No misappropriation of any heavenly body was reported; they just suspected it should be there, and no one, as yet, had ever spotted it.
The group formed a kind of Special Branch and called themselves the "Celestial Police". Its members vowed that until the missing body was uncovered not a single heavenly stone would be left unturned.
It all went back some 30 years before to Johann Titius, who felt he had found the basis of the universe.
He noticed the orbits of the planets could be represented as a series of familiar numbers; the basic series he used was 3, 6, 12, 24 . . . where each number is double its predecessor.
But to make the sequence fit the cosmos, he cleverly put a zero at the start and added four to each, and arrived at 4, 7, 10, 16, 28, 52, 100.
This pattern, Titius said, reflected the proportionate distance of each of the seven known planets from the sun. If the nearest planet, Mercury, was thought of as four units distant, then the series accurately predicted that Earth, as No 3, was 10 units away; and the outermost planet, Saturn, was 100 units from the sun.
There was no known planet at distance 28, but otherwise the series seemed to fit exactly.
Titius's discovery was publicised by Johann Bode, so the pattern, rather unfairly one might think, was named "Bode's Law". Bode's Law was a mere mathematical curiosity until William Herschel discovered the planet Uranus in 1781; Titius's scale would predict a planet at 196, and Uranus was 190 "Titius units" from the sun.
All astronomical hell quickly broke loose. Everyone was now wildly excited by the strange gap between the 4th and 5th planets, Mars and Jupiter. There must surely be a major heavenly body in between, and the Celestial Police were formed to find it.

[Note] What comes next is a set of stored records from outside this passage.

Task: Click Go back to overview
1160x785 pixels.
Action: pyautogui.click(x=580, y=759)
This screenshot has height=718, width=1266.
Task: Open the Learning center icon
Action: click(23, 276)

While the Police, under their leader Heinrich Olbers, were self-importantly making preparations for their search, an Italian astronomer called Giuseppe Piazzi discovered a new heavenly body quite by chance, right between the planets Mars and Jupiter; he called it Ceres.
But Ceres was even smaller than our moon. The Celestial Police felt sure there must be something else and continued their search for 15 years or more, but a major object to correspond to "28" was never found.